*** Opening of Dataset extract ***
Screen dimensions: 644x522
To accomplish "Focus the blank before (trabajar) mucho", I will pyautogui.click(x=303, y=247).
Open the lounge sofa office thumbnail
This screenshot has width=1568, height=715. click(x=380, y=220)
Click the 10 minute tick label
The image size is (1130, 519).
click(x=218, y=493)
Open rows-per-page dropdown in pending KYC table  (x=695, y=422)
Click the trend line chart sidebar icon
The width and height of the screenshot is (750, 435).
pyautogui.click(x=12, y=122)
*** Close of Dataset extract ***
*** Opening of Dataset extract ***
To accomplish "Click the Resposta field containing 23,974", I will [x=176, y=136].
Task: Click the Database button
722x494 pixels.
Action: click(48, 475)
*** Close of Dataset extract ***
*** Opening of Dataset extract ***
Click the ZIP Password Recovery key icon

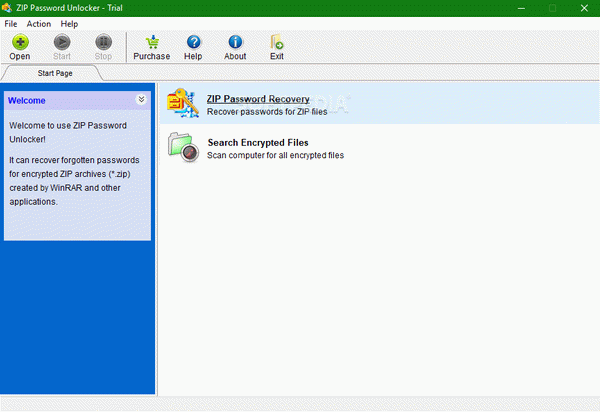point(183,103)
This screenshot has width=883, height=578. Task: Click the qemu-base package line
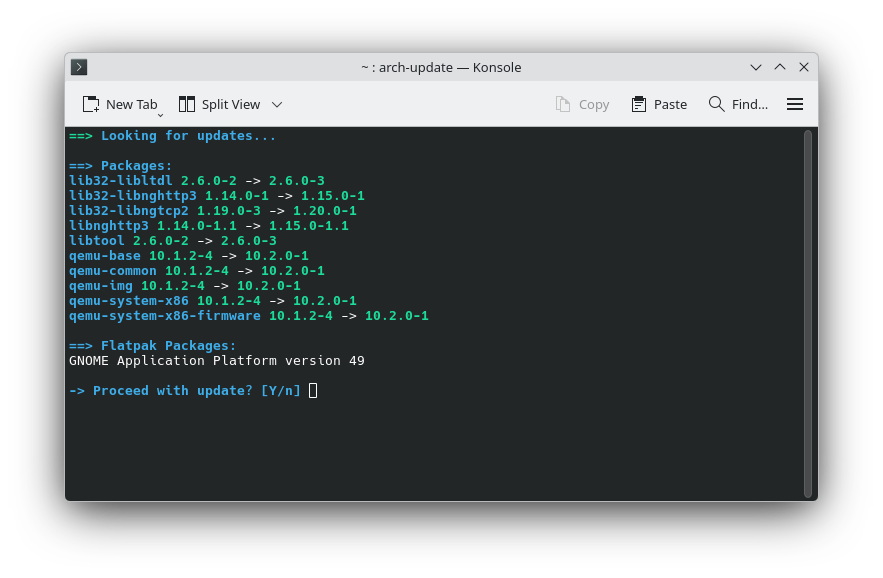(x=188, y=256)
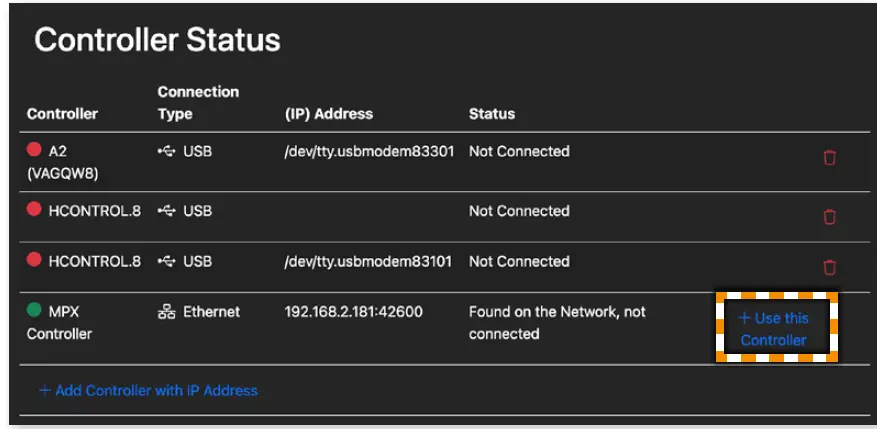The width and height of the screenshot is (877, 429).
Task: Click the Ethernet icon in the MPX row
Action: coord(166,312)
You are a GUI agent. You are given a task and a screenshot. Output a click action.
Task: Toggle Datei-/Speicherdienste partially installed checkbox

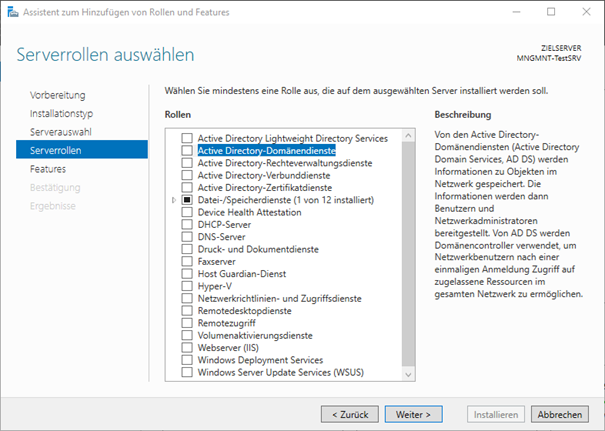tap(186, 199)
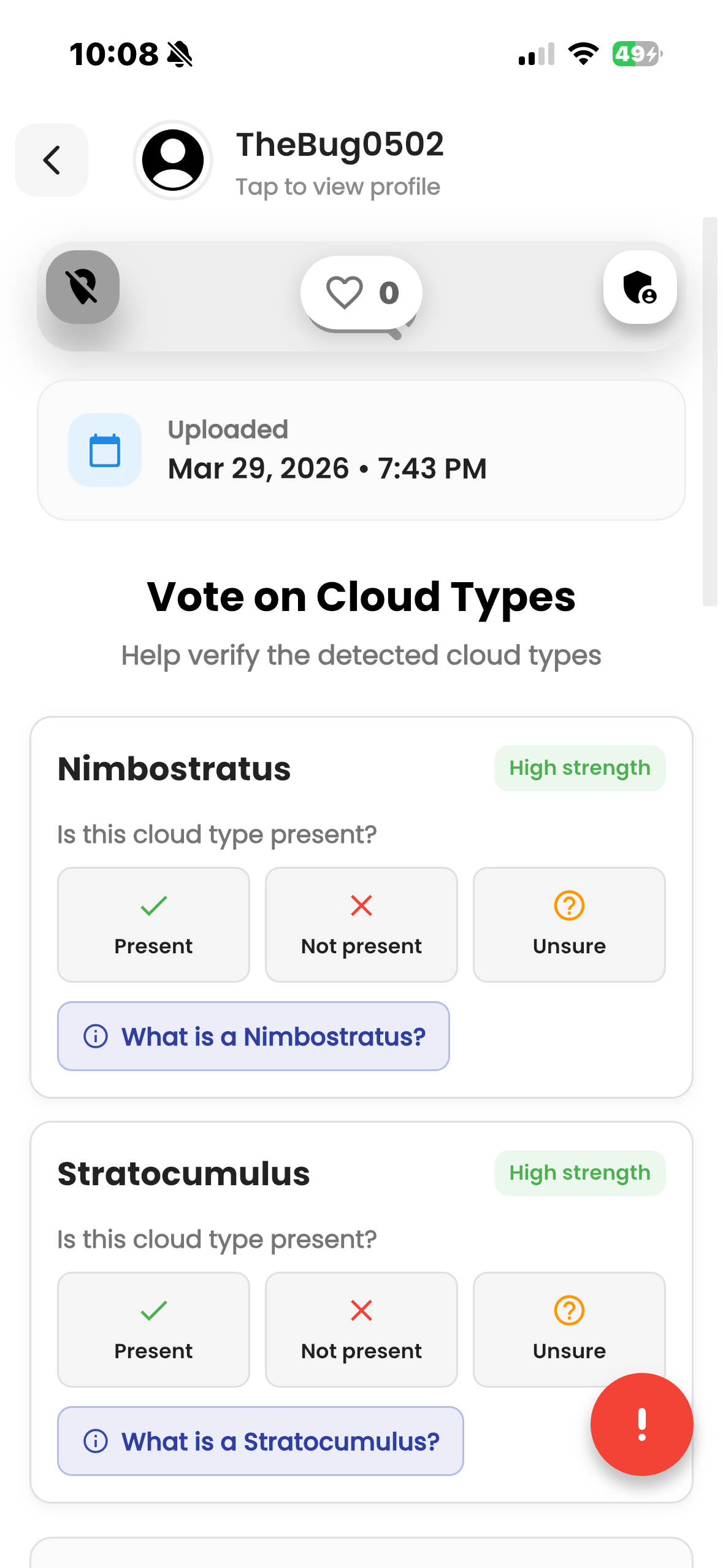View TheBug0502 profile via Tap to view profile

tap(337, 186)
*** Close of Dataset extract ***
*Problem*:
Exactly how many lines of the records include "accomplish"? Provide the number by itself.

*Answer box*:
2